Consider two vehicles driving in a platoon formation. Figure $2$ shows the inter-vehicle dynamics in a platoon formation. The variables $p_i(t)$, $v_i(t)$ and $a_i(t)$ for $i = 1,2$ denote the position, the velocity and the acceleration of the corresponding vehicle.
The goal is to control vehicle $2$ by applying an input (acceleration) $a_2(t)$ such that it maintains a safe distance $d$ to vehicle $1$. This implies that the velocity of both vehicles
must be equal, $v_1(t) = v_2(t)$. In this scenario, a human drives vehicle $1$ at a constant velocity, i.e. $v_1(t) = \bar{v}$ and $a_1(t) = 0$. The objective is to regulate the errors to zero.
Hence we use the dynamics of the model for the errors:
\begin{align} \dot{e_1}(t)&=v_1(t)-v_2(t)=e_2(t),\\
\dot{e_2}(t)&=\dot{v_1}(t)-\dot{v_2}(t)=-a_2(t), \quad t \in \mathbb{R}_+ \end{align}
Where $e_1(t)=0$ would mean that the distance equals the desired distance $d$ and $e_2(t)=0$ would mean that vehicle $2$ moves with the same velocity $v_1(t)=v_2(t)$. Thus, a controller must be designed such that the system is steered to the equilibrium point at the origin with $e(t) := [e_1(t)\quad e_2(t)]^\top = [0 \quad 0]^\top$ and $a_2(t)=0$. The sampling perios for simulations is $T_s = 0.1s$. The goal is to design an LQR controller.
My state space representation for these equations is as follows:
$$\begin{bmatrix}\dot{e}_1 \\ \dot{e}_2\end{bmatrix}=\begin{bmatrix}0 &1\\ 0 &0\end{bmatrix}\begin{bmatrix}e_1 \\ e_2\end{bmatrix}+\begin{bmatrix}0 \\ -1\end{bmatrix}a_2$$
So the state space matrices are:
$$A=\begin{bmatrix}0 &1 \\ 0 & 0 \end{bmatrix}, \ B=\begin{bmatrix} 0 \\ -1\end{bmatrix}, \ C = \begin{bmatrix} 1 &1 \end{bmatrix} \ \text{and} \ D = 0.$$
I use Matlab's c2d function to get discrete time state space matrices that look like this:
$$A=\begin{bmatrix}1 &0.1 \\ 0 & 1 \end{bmatrix}, \ B=\begin{bmatrix} -0.005 \\ -0.1\end{bmatrix}, \ C = \begin{bmatrix} 1 &1 \end{bmatrix} \ \text{and} \ D = 0.$$
I use the LQR function to design an LQR controller.
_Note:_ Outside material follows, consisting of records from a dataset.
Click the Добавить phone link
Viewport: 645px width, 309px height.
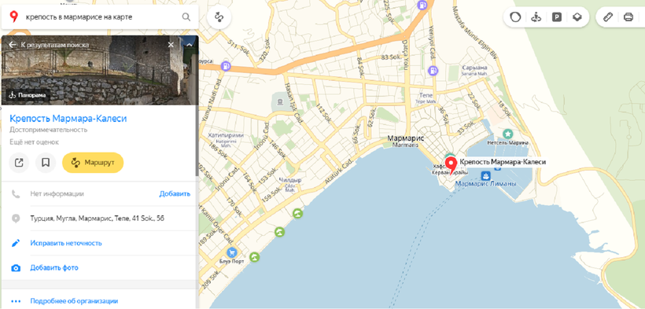(x=175, y=193)
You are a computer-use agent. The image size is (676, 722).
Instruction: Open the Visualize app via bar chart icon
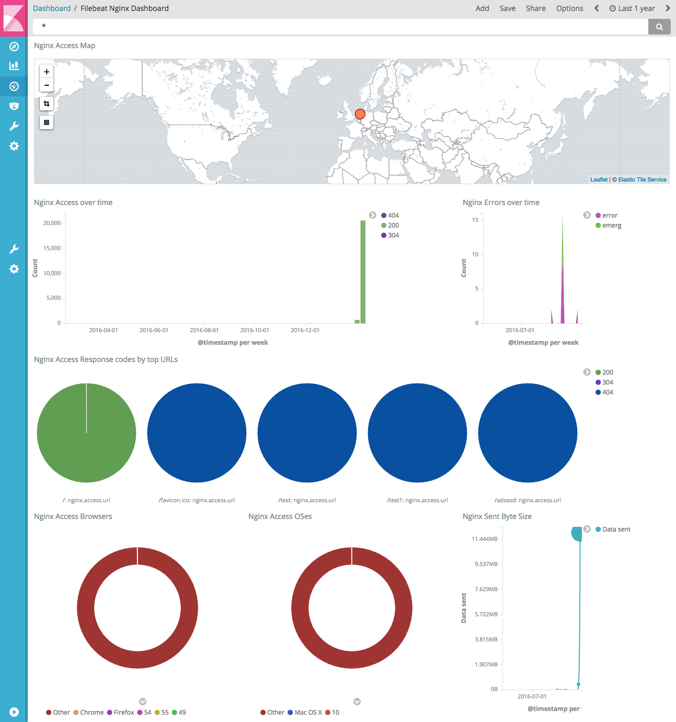click(14, 65)
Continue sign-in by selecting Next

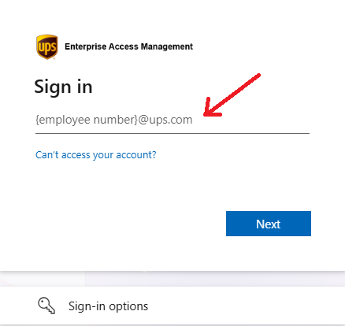click(269, 224)
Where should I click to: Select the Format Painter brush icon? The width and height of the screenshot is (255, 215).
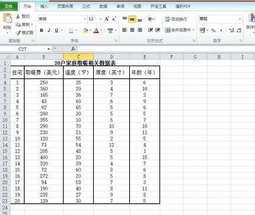(x=18, y=32)
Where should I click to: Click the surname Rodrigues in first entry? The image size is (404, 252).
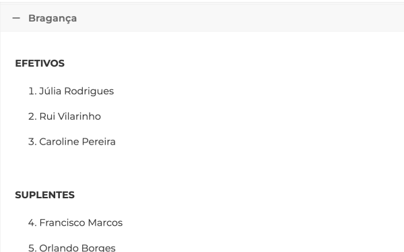coord(89,91)
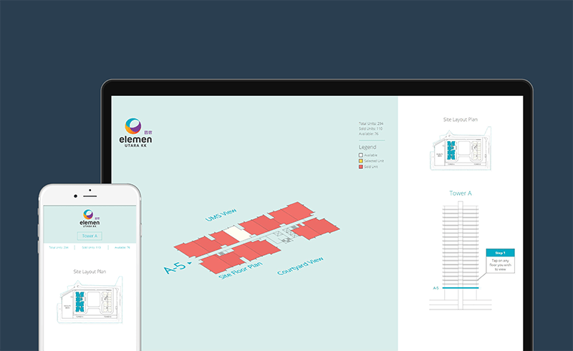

I take Q as a $2 \times 2$ matrix and R as a $1 \times 2$ matrix.
My question is are my state space matrices and my assumed Q and R dimesnsions correct?
Thanks very much in advance.
Best Answer
The LQR cost is
$$ J = \int_0^T x^T Q x + u^T R u \ dt, $$
so $Q$ and $R$ must always be $n\times n $ and $p \times p$ respectively. In particular this means they must be square.
What is the dimension of your state ($n$) and how many inputs are there ($p$)?